SUPPLIED DATA →
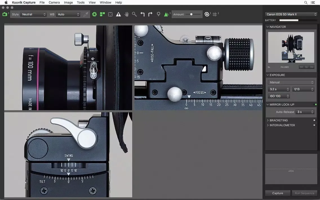This screenshot has width=320, height=200.
Task: Toggle the grid overlay icon
Action: 215,14
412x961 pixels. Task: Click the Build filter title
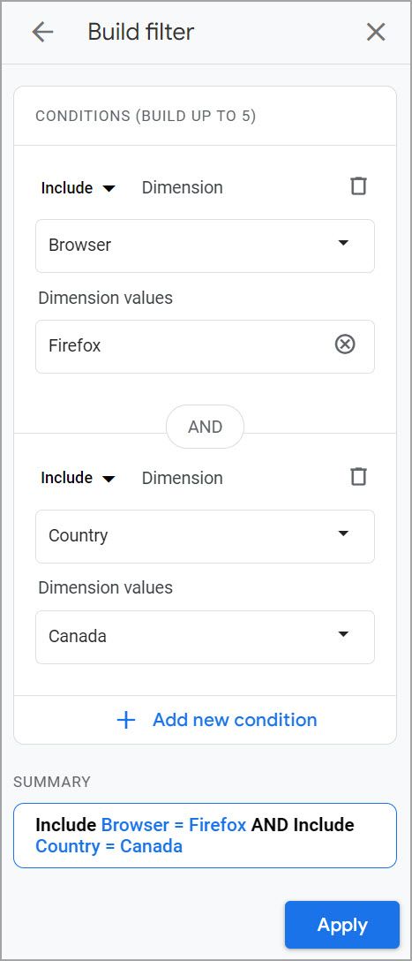[141, 32]
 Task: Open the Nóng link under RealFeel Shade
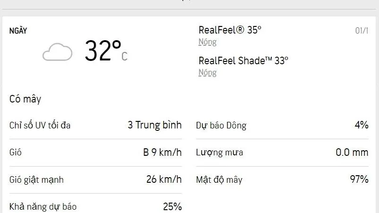click(x=207, y=73)
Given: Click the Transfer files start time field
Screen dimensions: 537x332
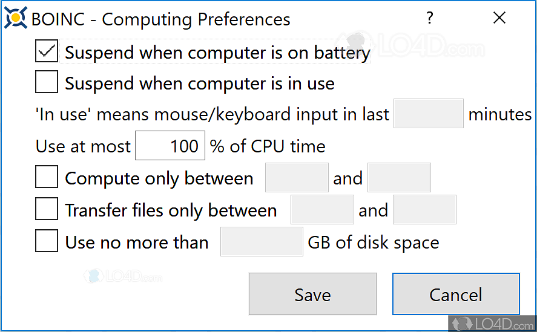Looking at the screenshot, I should coord(322,210).
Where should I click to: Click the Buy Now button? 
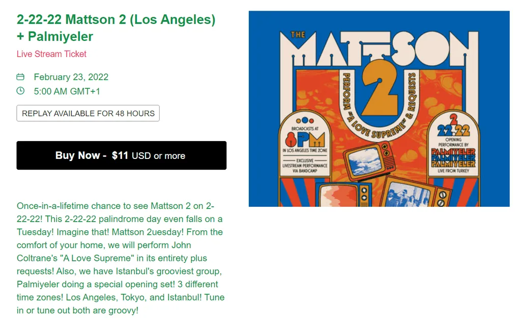(121, 155)
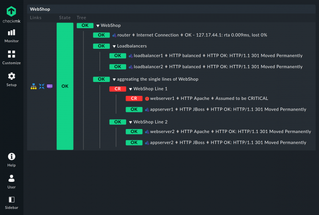The image size is (319, 215).
Task: Click the red simulation icon beside webserver1
Action: 147,99
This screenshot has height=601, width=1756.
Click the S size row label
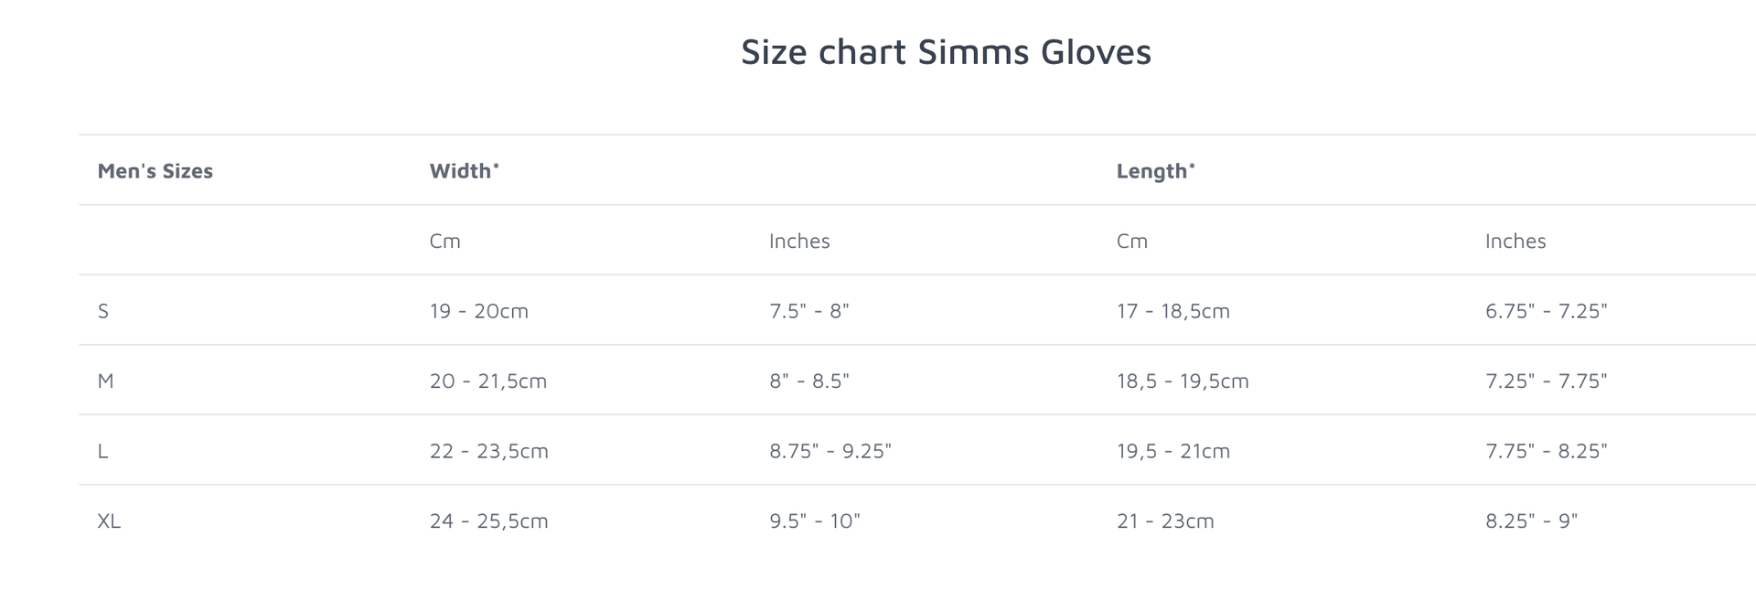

DESCRIPTION OF THE TASK →
Your answer must consist only of the lines from the one containing "Given: Click the" through the end of the entries, restated word for word, with no pictures.

WRITTEN SOLUTION →
Given: Click the Transfer files start time field
Screen dimensions: 537x332
Looking at the screenshot, I should coord(322,210).
Where should I click to: Click the Buy Now button? 
(121, 155)
The image size is (319, 215).
Task: Click the red simulation icon beside webserver1
Action: 147,99
This screenshot has height=601, width=1756.
Click the S size row label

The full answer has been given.